- [TEXT SHOWN]:
....
Sunday, September 23, 2012

squirrel stew for the haters

Our water tank was low, so don't make fun of our paper plates and bowls
(or my watermelon car air freshener -- I love those things).

People, if you make squirrel stew like I do, it fucking rules. (I get my killer soup/stew making skills from my Ma.) I would challenge anyone to think it's anything but rich chicken.

Crock pots can be evil devices in that whatever you're making can slowly become a gross blob of unappetizing slop, but do it like I did, and you'll be up to your ears in delicious, hearty, mouth-watering stew that you can't quite get enough of. Make some fresh, crusty bread and maybe whip up a quick side salad, and you have a well-rounded meal fit for royalty.

Just be sure to check the liver of every squirrel you kill (to make sure that the meat is fit for human consumption) because as I like to say, burgundy is just dandy, but anything else doesn't belong anywhere on your plate (you heard that here first).

Before doing anything, FREEZE THAT MEAT for a couple of days -- it needs some chilling to tenderize it a bit. Then throw on some tunes and thaw it enough in either hot water or the microwave so that you can separate all the leg and back strap pieces that you previously froze together. Try not to cook it at all if you use the microwave.
....
- [DATASET EXTRACT]:
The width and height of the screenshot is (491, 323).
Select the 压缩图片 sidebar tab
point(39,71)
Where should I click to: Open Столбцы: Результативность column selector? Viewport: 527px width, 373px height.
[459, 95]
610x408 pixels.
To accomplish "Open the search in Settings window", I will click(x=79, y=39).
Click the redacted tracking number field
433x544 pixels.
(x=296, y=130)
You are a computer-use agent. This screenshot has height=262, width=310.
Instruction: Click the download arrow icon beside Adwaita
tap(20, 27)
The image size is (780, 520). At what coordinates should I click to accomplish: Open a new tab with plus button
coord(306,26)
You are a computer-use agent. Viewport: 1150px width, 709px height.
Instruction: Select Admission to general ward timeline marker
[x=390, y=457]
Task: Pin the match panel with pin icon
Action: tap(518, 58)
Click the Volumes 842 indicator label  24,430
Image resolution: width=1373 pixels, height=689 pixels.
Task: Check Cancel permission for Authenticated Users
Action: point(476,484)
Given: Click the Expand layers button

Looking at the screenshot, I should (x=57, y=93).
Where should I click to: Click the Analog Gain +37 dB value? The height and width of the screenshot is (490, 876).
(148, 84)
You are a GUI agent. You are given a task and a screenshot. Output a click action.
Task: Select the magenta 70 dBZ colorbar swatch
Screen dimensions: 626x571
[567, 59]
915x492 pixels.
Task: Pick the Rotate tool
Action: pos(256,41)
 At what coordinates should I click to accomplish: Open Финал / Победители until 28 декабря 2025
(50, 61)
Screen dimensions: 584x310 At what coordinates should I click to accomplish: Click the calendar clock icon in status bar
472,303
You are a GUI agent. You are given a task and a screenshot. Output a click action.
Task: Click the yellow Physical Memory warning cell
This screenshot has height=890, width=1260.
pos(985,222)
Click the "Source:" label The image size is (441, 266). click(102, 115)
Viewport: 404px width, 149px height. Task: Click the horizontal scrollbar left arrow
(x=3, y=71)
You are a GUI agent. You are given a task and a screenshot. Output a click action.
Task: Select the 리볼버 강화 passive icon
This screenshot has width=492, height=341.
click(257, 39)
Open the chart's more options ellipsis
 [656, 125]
....
- [SET OF TASKS]:
1. In the squirrel stew post, what liver color shows that the meat is fit to eat?
2. Please reproduce word for word the part of the squirrel stew post that opens with the words containing "squirrel stew for" and closes with "but rich chicken.".
3. Write the next part of the squirrel stew post, starting right after its final sentence.

- [EXPECTED RESULTS]:
1. Burgundy.

2.
squirrel stew for the haters

Our water tank was low, so don't make fun of our paper plates and bowls
(or my watermelon car air freshener -- I love those things).

People, if you make squirrel stew like I do, it fucking rules. (I get my killer soup/stew making skills from my Ma.) I would challenge anyone to think it's anything but rich chicken.

3.
Turn up the volume, and PARBOIL THE MEAT (allows you to strip the meat off the bones and also get rid of any remaining fur). You will need:

- The front and back legs as well as back straps of five squirrels, give or take.
- Half a very roughly cut large, white onion.
- Some sort of citrus juice. I threw in a dollop of frozen, concentrated orange juice.
- Lots of salt and pepper.
- Enough water to submerge the meat in whatever cooking vessel you're using.

Boil those fuckers up on medium-high for an hour or two. Drain. Compost the cooked onion. Remove any remaining fur from the meat with some disposable vinyl or nitrile gloves (it comes off a lot easier after parboiling), then using your fingers, extract the meat from the bones, discarding any really icky looking pieces that you don't think you'd be down for eating.

Taste one of the pieces you saved. Realize it tastes pretty good, and then realize again how good this will be in stew.

THROW EVERYTHING IN A CROCK POT AND COOK ON HIGH FOR EXACTLY EIGHT HOURS. You will need:

- About a half pound of bacon, sliced (I've been told Benton's is the bomb, but I just used a supermarket brand).
- The other half of that large, white onion, finely diced (more if you're an onion freak like me).
- 1 carrot, peeled and diced (I just put that in there for the color -- carrots are kinda iffy for me).
- 1 celery stick, diced (eh, more if you want, but celery is a weird vegetable).
- A few garlic cloves, minced (maybe a few more, especially if you married someone of Italian descent like I did).
- 3 small red potatoes, peeled and quartered (potatoes are the blood of stew -- even more so than meat, and this is not up for debate).
- Half a lemon, squeezed.
- About 6 cups of chicken or whatever stock you have on hand (water will do in a pinch -- just add more sea salt).
- Lots of sea salt and even more fresh ground pepper. DON'T BE SHY. Under-seasoned soup/stew is the devil.
- A spicy seasoning like Tabasco or Dave's, unless you're a sissy. Don't be embarrassed.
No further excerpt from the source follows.